DESCRIPTION (provided by applicant): Colorectal cancer (CRC) is the second leading cause of cancer death in the United States, due to the fact that chemoresistance develops in nearly all patients leading to ~50,000 deaths each year. Targeted therapies (such as anti-angiogenesis) for metastatic CRC have a limited impact of patient outcomes, leaving the majority of patients with unresectable metastatic disease dying within 2 years. There is accumulating evidence for the existence of colorectal cancer stem cells (CSC), which mediate the cancer relapse after chemotherapy. CSC phenotype can be influenced by the tumor microenvironment. Thus, modulation of the tumor microenvironment could be a future strategy to reverse the CSC phenotype. This approach requires a better understanding of the microenvironmental factors and mechanisms that regulate the CSC phenotype. Our preliminary studies demonstrate that endothelial cells (EC) secrete soluble factors that enhance the CSC phenotype and chemoresistance of CRC cells. We hypothesize that tumor ECs not only form the microvasculature network providing a conduit for nutrient and oxygen delivery, but also contribute paracrine factors to the tumor microenvironment that mediate the CSC phenotype and chemoresistance. The following specific aims are designed to test this hypothesis. Specific Aim 1: To determine the effect of freshly isolated human ECs on promotion of the CSC phenotype, chemoresistance, and activated pathways in CRC cells in vitro. Specific Aim 2: To identify factors secreted by ECs that mediate the induction of the colorectal CSC phenotype and chemoresistance. Specific Aim 3: To validate the paracrine effect of ECs on promoting the colorectal CSC phenotype in vivo. The overall goal of this proposal is to provide new insights into the role of ECs in the tumor microenvironment. Our proposed study will identify the EC paracrine factors that regulate the CSC phenotype in CRC cells, and this will form the foundation for the development of new therapeutics for metastatic CRC. Blockade or intervention of aberrant EC paracrine signaling will be incorporated into anti-cancer regimens, in addition to anti-angiogenic agents, to improve the outcome of patients with metastatic CRC.

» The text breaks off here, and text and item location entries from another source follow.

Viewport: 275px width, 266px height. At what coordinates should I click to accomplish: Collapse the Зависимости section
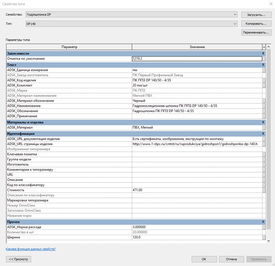[x=263, y=53]
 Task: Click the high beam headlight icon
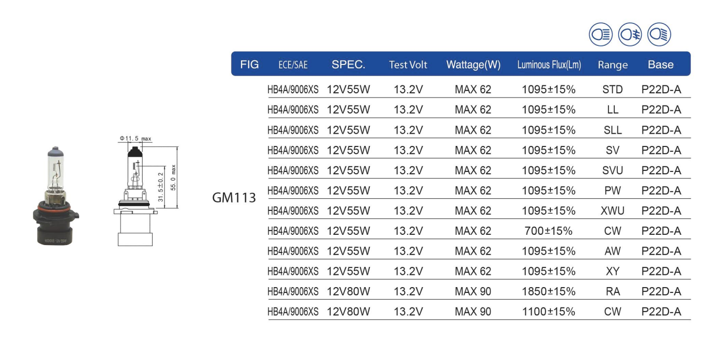(x=601, y=35)
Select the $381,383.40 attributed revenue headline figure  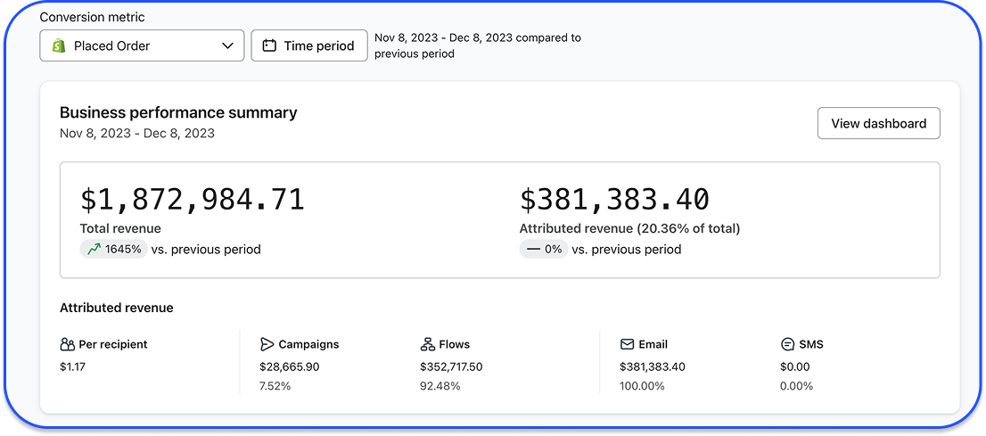[614, 199]
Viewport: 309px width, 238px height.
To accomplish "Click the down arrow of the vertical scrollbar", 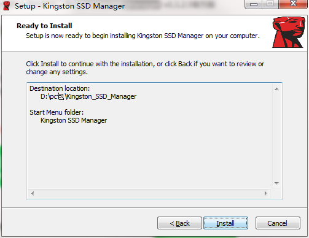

描述(申请人提供)：结直肠癌(CRC)是美国癌症死亡的第二大原因，因为几乎所有患者都会产生化疗耐药性，导致每年约50,000人死亡。转移性结直肠癌的靶向治疗(如抗血管生成)对患者预后的影响有限，导致大多数无法切除的转移性疾病患者在2年内死亡。越来越多的证据表明，结直肠癌干细胞(CSC)的存在，它介导了肿瘤化疗后的复发。CSC的表型受肿瘤微环境的影响。因此，调节肿瘤微环境可能是逆转CSC表型的未来策略。这种方法需要更好地了解调节CSC表型的微环境因素和机制。我们的初步研究表明，内皮细胞(EC)分泌的可溶性因子可以增强结直肠癌细胞的CSC表型和化疗耐药性。我们推测，肿瘤内皮细胞不仅形成了微血管网络，为营养和氧气输送提供了管道，而且还为肿瘤微环境贡献了旁分泌因子，介导了CSC的表型和化疗耐药性。为了检验这一假设，我们设计了以下具体目标。具体目的1：确定新鲜分离的人内皮细胞在体外对结直肠癌细胞CSC表型、化疗耐药和激活途径的促进作用。特异性目的2：确定内皮细胞分泌的介导诱导结直肠癌细胞表型和化疗耐药的因素。特异性目的3：验证ECs在体内促进结直肠癌CSC表型的旁分泌作用。这项提案的总体目标是为内皮细胞在肿瘤微环境中的作用提供新的见解。我们的研究将确定调控结直肠癌细胞CSC表型的EC旁分泌因子，这将为转移性结直肠癌新疗法的开发奠定基础。除了抗血管生成药物外，阻断或干预异常的EC旁分泌信号将被纳入抗癌方案，以改善转移性结直肠癌患者的预后。